### Written problem
Count the lines in the data below that contain the string "comment", and reply with the number alone.

### Records shown
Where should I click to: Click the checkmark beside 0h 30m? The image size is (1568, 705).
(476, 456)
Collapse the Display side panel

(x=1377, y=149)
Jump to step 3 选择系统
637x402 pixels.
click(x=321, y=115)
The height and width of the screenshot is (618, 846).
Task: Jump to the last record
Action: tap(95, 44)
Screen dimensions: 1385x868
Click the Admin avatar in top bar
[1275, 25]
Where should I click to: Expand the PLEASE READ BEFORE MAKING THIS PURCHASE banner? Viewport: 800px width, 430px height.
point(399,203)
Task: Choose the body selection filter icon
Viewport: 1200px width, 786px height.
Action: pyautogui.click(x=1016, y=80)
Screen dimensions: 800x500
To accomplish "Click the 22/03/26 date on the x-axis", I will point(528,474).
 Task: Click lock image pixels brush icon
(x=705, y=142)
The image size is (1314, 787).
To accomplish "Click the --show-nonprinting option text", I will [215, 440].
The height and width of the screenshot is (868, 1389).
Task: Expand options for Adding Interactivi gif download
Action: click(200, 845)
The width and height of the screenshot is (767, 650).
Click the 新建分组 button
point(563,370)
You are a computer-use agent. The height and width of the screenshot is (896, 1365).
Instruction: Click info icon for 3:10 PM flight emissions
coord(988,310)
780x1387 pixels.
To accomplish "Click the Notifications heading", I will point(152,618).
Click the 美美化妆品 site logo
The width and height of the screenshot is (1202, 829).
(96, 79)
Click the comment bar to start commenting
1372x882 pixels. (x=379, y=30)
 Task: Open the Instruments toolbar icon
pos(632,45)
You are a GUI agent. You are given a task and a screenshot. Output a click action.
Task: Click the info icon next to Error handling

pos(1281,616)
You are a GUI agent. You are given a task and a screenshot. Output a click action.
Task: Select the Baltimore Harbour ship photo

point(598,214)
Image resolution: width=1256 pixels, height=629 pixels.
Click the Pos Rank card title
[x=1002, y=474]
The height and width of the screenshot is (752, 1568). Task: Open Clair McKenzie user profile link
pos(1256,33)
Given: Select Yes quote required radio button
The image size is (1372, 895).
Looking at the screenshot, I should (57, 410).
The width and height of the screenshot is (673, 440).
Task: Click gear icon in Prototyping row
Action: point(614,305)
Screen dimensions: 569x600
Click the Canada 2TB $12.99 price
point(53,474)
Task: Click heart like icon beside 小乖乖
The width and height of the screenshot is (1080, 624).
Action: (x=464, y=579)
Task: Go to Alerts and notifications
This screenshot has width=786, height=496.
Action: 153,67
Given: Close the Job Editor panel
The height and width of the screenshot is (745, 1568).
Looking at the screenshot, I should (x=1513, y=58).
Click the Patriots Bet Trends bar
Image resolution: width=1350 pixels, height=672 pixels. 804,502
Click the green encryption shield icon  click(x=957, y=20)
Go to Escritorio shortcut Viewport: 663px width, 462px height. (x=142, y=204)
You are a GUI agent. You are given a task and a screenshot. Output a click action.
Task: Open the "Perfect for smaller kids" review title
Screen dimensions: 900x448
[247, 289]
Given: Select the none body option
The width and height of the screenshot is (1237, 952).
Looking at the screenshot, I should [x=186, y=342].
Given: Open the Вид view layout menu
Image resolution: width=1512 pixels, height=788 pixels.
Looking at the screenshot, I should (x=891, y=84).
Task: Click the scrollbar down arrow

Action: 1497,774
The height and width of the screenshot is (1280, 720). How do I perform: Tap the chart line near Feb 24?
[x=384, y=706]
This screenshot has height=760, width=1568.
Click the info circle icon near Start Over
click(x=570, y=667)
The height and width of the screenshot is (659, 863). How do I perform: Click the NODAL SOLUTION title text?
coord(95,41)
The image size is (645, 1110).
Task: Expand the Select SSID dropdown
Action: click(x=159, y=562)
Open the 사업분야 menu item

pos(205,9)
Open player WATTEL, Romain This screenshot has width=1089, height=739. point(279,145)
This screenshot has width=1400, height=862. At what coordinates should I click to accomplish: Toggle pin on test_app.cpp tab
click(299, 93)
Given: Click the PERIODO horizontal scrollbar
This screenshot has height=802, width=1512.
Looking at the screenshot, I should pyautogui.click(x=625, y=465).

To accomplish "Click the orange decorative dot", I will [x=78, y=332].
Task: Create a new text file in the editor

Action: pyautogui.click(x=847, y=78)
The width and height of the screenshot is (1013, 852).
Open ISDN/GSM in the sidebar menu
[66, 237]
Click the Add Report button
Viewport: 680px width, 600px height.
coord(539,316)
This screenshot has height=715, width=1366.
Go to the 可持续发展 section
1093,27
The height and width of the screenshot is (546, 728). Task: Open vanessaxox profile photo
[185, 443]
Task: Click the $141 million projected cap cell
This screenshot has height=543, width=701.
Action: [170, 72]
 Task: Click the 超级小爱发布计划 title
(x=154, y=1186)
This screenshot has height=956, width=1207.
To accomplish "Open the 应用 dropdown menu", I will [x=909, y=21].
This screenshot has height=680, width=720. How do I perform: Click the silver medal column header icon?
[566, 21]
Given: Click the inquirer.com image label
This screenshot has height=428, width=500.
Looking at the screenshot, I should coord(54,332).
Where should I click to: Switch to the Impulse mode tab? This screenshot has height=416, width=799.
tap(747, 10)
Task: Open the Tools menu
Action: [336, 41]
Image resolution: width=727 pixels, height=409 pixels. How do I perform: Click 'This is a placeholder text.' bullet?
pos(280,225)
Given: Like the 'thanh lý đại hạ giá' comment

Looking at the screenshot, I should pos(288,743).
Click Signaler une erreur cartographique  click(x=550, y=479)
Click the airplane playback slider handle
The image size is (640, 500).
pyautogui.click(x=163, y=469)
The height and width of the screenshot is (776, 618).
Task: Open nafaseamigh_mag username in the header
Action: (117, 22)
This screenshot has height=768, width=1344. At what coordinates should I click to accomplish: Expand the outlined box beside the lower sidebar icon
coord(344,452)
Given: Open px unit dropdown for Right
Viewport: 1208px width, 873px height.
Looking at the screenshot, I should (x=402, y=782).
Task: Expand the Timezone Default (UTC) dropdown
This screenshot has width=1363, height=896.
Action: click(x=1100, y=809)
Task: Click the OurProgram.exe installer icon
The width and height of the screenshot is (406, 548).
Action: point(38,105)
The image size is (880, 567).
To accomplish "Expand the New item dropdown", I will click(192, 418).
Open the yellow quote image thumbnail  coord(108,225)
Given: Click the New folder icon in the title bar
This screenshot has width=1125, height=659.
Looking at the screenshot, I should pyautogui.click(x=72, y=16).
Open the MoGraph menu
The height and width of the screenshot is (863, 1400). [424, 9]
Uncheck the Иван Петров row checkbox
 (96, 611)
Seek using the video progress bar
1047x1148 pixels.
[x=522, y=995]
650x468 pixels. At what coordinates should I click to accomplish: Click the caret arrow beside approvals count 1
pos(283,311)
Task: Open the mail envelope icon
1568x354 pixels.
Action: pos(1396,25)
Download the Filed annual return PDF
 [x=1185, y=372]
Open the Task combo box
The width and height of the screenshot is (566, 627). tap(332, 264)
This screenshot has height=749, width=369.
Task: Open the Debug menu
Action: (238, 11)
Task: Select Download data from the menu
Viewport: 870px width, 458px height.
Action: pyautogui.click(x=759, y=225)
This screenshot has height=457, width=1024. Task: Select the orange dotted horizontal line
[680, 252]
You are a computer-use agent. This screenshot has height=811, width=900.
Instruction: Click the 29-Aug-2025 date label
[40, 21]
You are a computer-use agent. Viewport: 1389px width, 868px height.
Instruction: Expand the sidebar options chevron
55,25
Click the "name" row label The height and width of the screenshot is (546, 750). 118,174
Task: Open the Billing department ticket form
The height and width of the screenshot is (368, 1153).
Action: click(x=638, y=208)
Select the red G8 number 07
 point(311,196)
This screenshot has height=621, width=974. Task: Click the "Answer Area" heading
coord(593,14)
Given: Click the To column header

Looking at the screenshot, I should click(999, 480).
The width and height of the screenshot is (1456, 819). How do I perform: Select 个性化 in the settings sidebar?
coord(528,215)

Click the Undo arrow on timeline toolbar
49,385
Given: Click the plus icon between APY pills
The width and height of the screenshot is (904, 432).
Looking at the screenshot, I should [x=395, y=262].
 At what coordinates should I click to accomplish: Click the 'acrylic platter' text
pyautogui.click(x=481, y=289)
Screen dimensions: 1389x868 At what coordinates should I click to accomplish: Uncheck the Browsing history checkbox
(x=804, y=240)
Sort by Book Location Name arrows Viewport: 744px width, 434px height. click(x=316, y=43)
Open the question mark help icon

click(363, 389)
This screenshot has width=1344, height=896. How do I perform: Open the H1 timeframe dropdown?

### Answer in full
2